Physiologist Jean Pierre Flourens emerged as one of the sharpest critics of Gall's theories, testing them on animals by removing portions of the brains of dogs, rabbits, and birds to examine how the remaining sections functioned. Flourens published his findings in two separate articles, attacking Gall's theory that the brain acted as discrete parts instead of as a whole unit. One interesting influence was on psychiatry, where the South Italian psychiatrist Biagio Gioacchino Miraglia proposed a new classification of mental illness based on brain functions as they were conceived in Gall's phrenology.

== Legacy ==

In spite of many problems associated with his work, Gall made significant contributions to the field of neurological science. He died in Paris, on 22 August 1828. Although married, he remained childless. Some direct descendants of his brothers lived in Germany until 1949. A collection of his skulls can be seen at the Rollett Museum in Baden bei Wien, Austria, where several of his relatives now live.
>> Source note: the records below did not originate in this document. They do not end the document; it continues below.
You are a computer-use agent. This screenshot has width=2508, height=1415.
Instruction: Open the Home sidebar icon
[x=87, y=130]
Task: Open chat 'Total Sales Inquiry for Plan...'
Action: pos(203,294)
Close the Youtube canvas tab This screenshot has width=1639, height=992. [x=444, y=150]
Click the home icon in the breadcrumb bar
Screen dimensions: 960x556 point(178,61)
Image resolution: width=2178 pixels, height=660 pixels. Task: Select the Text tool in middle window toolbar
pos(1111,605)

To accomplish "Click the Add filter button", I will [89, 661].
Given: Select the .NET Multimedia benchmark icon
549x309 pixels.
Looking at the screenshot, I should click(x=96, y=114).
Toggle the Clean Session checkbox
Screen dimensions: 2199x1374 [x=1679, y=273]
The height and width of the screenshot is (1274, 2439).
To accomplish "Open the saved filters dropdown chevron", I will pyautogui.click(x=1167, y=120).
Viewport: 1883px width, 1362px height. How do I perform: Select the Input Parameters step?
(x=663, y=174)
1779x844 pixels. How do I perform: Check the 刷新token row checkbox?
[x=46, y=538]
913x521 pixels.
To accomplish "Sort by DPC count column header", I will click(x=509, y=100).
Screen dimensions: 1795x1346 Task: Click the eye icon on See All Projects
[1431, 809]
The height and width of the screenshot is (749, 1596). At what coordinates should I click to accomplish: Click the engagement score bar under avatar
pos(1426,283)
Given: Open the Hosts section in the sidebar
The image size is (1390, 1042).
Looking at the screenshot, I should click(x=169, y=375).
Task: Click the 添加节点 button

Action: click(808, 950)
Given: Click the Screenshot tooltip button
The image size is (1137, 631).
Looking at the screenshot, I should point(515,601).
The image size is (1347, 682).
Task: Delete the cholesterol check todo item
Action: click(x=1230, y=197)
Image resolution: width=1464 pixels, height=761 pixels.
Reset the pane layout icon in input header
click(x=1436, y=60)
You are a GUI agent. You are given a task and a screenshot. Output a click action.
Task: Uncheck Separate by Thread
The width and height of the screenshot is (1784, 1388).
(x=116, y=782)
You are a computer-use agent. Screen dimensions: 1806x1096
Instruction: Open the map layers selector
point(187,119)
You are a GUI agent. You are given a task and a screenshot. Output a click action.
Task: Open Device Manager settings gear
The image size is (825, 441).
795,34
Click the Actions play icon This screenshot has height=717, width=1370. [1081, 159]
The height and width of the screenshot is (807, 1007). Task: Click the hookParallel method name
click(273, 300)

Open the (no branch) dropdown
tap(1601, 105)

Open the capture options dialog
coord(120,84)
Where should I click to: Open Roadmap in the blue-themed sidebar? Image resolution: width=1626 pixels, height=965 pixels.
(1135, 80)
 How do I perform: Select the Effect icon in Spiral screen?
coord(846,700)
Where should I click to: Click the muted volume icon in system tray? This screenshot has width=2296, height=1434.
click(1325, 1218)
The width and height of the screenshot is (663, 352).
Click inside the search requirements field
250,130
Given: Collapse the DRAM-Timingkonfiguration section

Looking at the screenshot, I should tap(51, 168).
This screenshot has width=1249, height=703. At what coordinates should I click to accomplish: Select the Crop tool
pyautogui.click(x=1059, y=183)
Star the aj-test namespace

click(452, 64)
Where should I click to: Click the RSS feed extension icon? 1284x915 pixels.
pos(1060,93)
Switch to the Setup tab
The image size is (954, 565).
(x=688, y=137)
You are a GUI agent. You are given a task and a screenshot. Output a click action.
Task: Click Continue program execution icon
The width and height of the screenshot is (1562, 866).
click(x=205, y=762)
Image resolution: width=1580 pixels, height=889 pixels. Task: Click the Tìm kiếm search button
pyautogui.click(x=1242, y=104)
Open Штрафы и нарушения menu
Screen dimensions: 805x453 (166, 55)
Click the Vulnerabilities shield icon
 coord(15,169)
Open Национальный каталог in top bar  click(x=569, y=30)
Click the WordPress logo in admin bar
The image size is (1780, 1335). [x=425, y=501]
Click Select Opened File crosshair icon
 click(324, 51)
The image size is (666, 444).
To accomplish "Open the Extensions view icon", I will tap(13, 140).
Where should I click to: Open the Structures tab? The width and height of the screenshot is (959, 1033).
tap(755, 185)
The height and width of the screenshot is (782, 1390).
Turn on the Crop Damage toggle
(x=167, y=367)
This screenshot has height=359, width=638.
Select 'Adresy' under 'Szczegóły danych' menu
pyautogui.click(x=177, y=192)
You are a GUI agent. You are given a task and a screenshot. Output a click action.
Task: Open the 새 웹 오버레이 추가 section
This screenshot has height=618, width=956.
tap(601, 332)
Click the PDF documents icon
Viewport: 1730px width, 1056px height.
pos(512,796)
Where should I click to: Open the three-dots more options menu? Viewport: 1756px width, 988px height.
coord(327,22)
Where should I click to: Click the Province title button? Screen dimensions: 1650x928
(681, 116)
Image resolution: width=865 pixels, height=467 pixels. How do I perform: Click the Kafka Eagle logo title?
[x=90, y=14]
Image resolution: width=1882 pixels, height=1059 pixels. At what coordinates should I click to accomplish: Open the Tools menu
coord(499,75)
Today, phrenology is thought of as a huge mis-step by the scientific community. The idea that a person's personality could be determined by the shape of their skull has been repeatedly disproven. But at the time, Gall's arguments were persuasive and intriguing. Even though phrenology is now known to be incorrect, Gall did set the groundwork for modern neuroscience by spreading the idea of functional localization within the brain.

The misuse of Gall's ideas and work to justify discrimination were deliberately furthered by his associates, including Johann Spurzheim. Later, others tried to improve on his theories with systems such as characterology.

Gall's theories had an influence both on the Italian criminologist Cesare Lombroso and on his French rival, Alexandre Lacassagne. He also influenced the French anatomist, Paul Broca. His work inspired the American Henry Shipton Drayton.